2.7. Immunofluorescence Staining of p21

The frozen brains were fixed with 30% sucrose in 0.5% paraformaldehyde solution overnight before serially sectioning into 40 μm along the coronal plane to get the whole dentate gyrus (bregma point -2.3 to -6.3 mm) [42] using a cryostat (Cryostat Series HM550 Microm international, A.S. Science Co., Ltd., Walldorf, Germany) and collected into 24-well plates containing the cryoprotective buffer. Sections were incubated in blocking buffer (20% normal goat serum (Abcam, Cambridge, UK) in PBS containing 0.5% Triton X-100) for 1 h and incubated with an anti-p21 (1 : 100, Santa Cruz Biotechnology, TX, USA) at 4°C overnight.

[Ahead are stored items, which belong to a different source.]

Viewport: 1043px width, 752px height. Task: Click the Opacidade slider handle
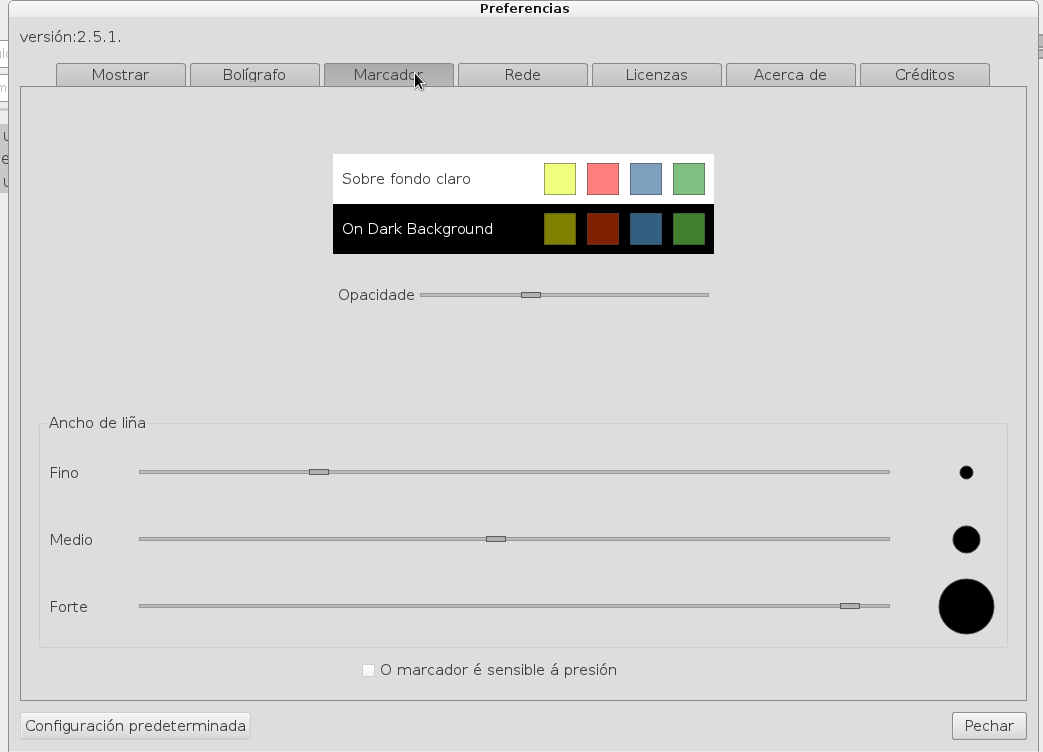(x=531, y=295)
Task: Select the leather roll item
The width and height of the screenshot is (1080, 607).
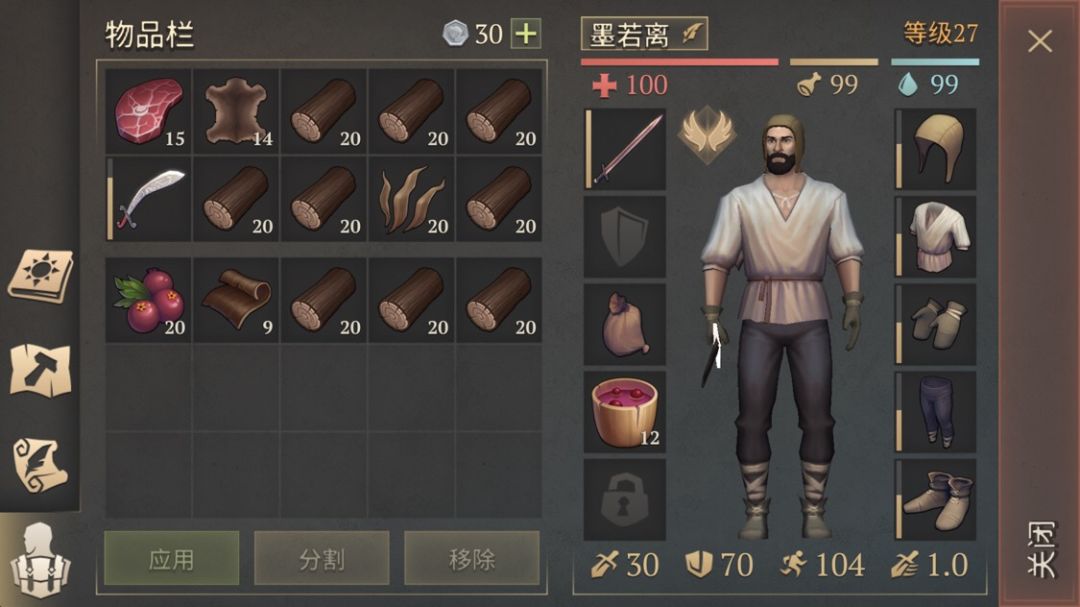Action: [x=236, y=300]
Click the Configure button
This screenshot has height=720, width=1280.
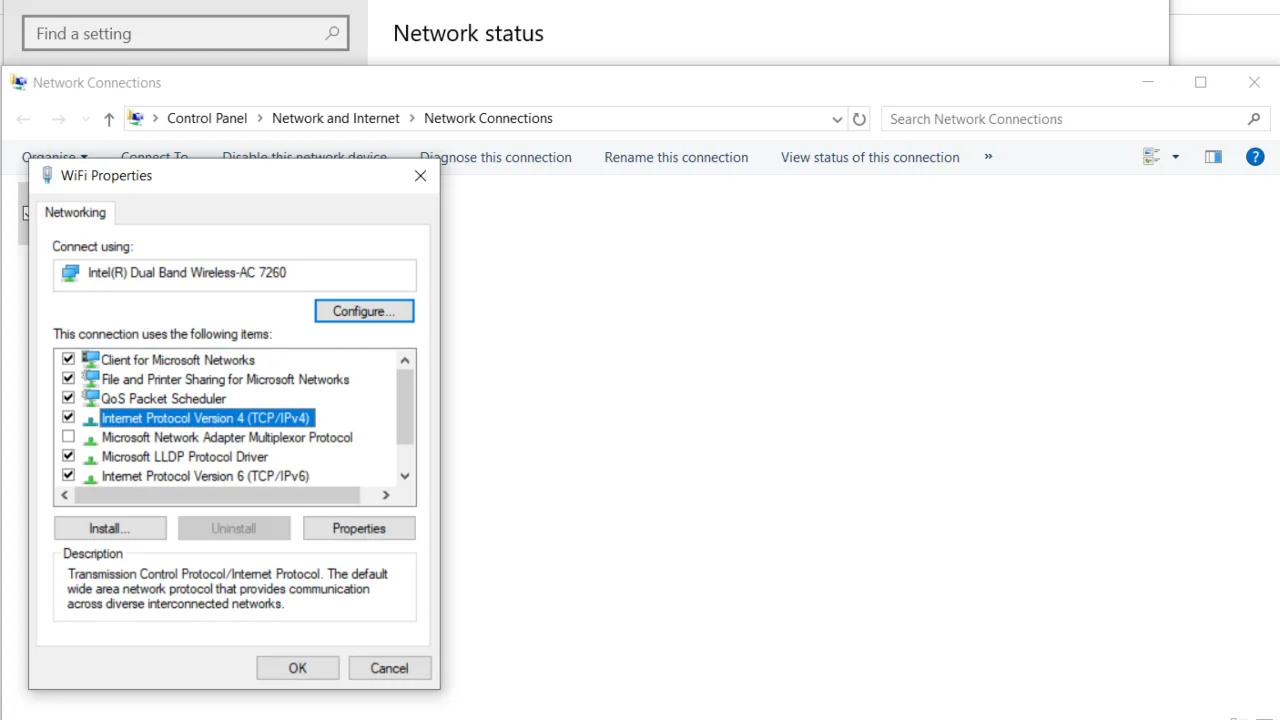pos(364,311)
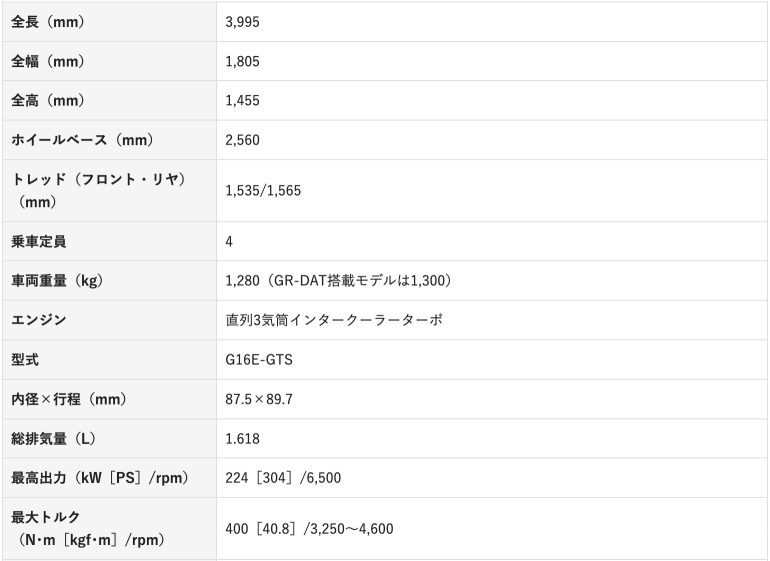Select the 2,560 wheelbase value

tap(243, 140)
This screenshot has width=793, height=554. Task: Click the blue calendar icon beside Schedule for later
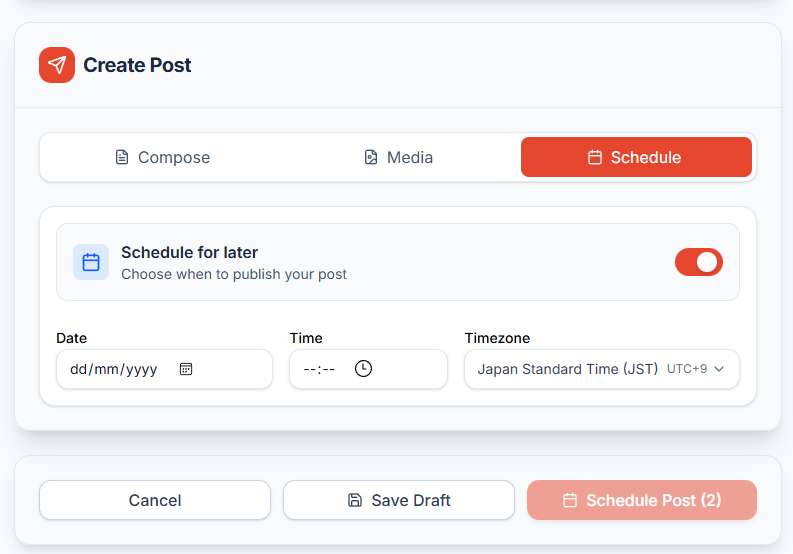(x=91, y=262)
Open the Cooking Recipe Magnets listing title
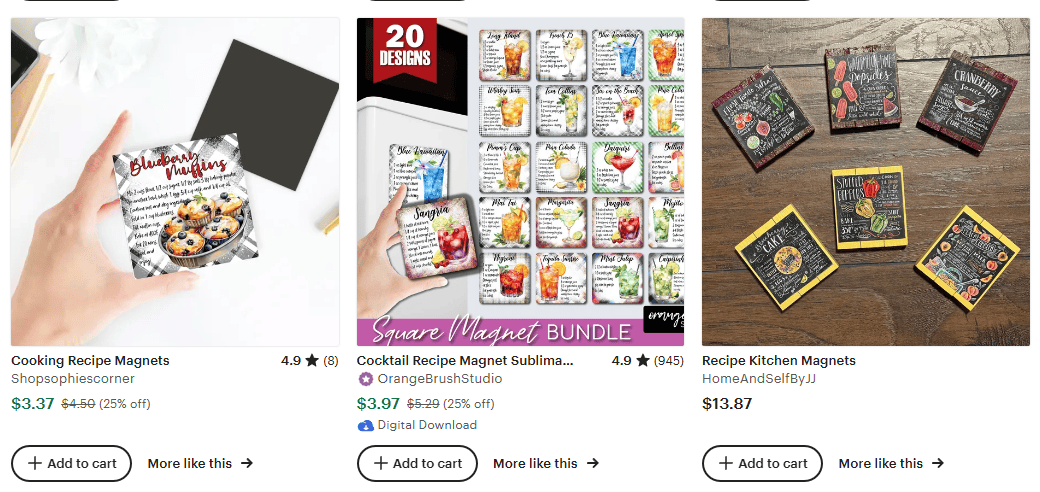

The next day, sections were washed with buffer (PBS containing 0.3% Triton X-100), followed by incubating with an Alexa Fluor 488 rabbit anti-mouse IgG (1 : 300, Invitrogen, San Diego, CA, USA) for 1 h, and were labeled with propidium iodide (PI) (1 : 6000, Sigma-Aldrich, St. Louis, MO, USA). Nine sections from every 8th brain section of the entire length of the dentate gyrus were selected from each rat for staining [43]. The p21-positive cells within the three cells of the internal rim of the dentate gyrus were scored, and a total positive cell count of nine sections from each rat were multiplied by 8 for quantification. Fluorescence images were taken at 10× and 40× magnifications using a fluorescence microscope (Nikon ECLIPSE 80i, Melville, NY, USA).

2.8. Statistical Analysis

GraphPad Prism 5.0 (San Diego, CA, USA) was carried out for statistical analysis in this experiment. The results are displayed as mean ± SEM with p < 0.05 being considered statistically significant. One-way ANOVA with Bonferroni post hoc test were utilized to compare differences among groups in the analysis of immunofluorescence study, Western blotting, and biochemical assessments.

3. Results

3.1. Melatonin Attenuates Cell Cycle Arrest Induced by MTX

To determine cell cycle arrest induced by MTX, immunofluorescence staining of p21 was performed. The p21-positive cells are detected in the SGZ of the dentate gyrus as shown in Figures 2(a)–2(d). MTX treatment significantly upregulated p21-positive cell numbers in the MTX group in comparison with the vehicle group. Receiving melatonin significantly attenuated the number of p21-positive cells in the MEL+MTX group in comparison with the MTX group. Nevertheless, significant differences in the number of p21-positive cells were not observed between the vehicle and MEL+MTX groups. Data represents mean ± SEM, vehicle: 610.70 ± 49.17 cells; MTX: 841.30 ± 57.44 cells; MEL: 499.20 ± 32.06 cells; and MEL+MTX: 550.70 ± 49.25 cells (p < 0.05, p < 0.01, p < 0.001, Figure 2(e)).

Figure 2.

(a–d) Representative immunofluorescence staining of p21. The white arrowheads indicate p21-positive cells (green) in the SGZ of the dentate gyrus. Propidium iodide (PI) staining indicates the nucleus (red). Inserted images are magnified images of p21-positive cells (bar scales: 50 μm, 40×). (e) The histogram showed significantly increased p21-positive cells in the MTX group in comparison with the vehicle group. ^##p < 0.01 vs. the vehicle group. ∗∗p < 0.01, ∗∗∗p < 0.001 vs. the MTX group. ML: molecular layer; GCL: granule cell layer; SGZ: subgranular zone.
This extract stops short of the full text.